##### Dataset excerpts #####

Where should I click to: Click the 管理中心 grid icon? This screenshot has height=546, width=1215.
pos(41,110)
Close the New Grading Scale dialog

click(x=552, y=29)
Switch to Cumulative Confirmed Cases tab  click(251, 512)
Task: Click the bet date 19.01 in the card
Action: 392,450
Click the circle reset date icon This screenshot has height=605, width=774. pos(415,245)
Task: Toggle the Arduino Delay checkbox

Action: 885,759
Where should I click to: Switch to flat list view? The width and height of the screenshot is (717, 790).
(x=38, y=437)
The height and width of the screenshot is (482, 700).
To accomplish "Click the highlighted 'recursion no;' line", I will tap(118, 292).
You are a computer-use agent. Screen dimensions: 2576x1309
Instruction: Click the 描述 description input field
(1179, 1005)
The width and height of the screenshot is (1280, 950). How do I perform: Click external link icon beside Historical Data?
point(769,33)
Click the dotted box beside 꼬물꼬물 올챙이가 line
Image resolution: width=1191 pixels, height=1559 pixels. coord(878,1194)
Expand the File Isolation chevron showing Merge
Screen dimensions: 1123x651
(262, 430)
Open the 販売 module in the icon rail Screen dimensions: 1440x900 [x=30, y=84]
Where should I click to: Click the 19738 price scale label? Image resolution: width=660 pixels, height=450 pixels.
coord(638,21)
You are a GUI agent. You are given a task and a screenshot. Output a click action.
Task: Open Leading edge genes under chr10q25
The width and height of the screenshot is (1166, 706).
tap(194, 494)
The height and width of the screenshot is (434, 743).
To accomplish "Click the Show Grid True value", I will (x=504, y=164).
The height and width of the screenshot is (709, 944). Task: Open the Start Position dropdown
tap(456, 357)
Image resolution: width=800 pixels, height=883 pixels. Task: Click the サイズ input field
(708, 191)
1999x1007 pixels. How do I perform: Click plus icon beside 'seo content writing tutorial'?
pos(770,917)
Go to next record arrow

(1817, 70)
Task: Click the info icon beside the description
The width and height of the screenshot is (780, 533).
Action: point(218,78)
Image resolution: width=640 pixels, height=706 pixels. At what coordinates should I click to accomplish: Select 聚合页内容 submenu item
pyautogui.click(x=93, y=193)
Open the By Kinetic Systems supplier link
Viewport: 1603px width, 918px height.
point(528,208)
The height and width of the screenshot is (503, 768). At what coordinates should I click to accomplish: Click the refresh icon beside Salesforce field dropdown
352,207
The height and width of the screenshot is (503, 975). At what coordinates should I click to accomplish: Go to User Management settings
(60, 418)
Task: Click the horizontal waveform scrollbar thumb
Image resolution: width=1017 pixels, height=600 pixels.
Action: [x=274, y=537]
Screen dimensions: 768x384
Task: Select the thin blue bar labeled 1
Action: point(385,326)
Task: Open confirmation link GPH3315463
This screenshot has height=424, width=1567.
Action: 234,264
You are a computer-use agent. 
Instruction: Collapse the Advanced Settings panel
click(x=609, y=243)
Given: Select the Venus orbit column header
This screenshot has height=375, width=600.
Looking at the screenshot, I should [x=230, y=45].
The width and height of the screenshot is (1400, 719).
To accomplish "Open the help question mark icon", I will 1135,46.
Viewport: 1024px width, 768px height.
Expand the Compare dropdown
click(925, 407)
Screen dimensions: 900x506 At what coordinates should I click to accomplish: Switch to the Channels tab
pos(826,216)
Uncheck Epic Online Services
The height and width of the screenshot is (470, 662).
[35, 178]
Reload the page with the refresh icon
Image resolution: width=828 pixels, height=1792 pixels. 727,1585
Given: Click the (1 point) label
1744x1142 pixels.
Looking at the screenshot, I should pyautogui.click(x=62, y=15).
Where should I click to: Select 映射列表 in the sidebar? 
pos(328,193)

#####

Exercise brief: Scan the records above for the string "computer", then select every line that holds it.

Solved problem:
You are a computer-use agent. Screen dimensions: 2576x1309
You are a computer-use agent. 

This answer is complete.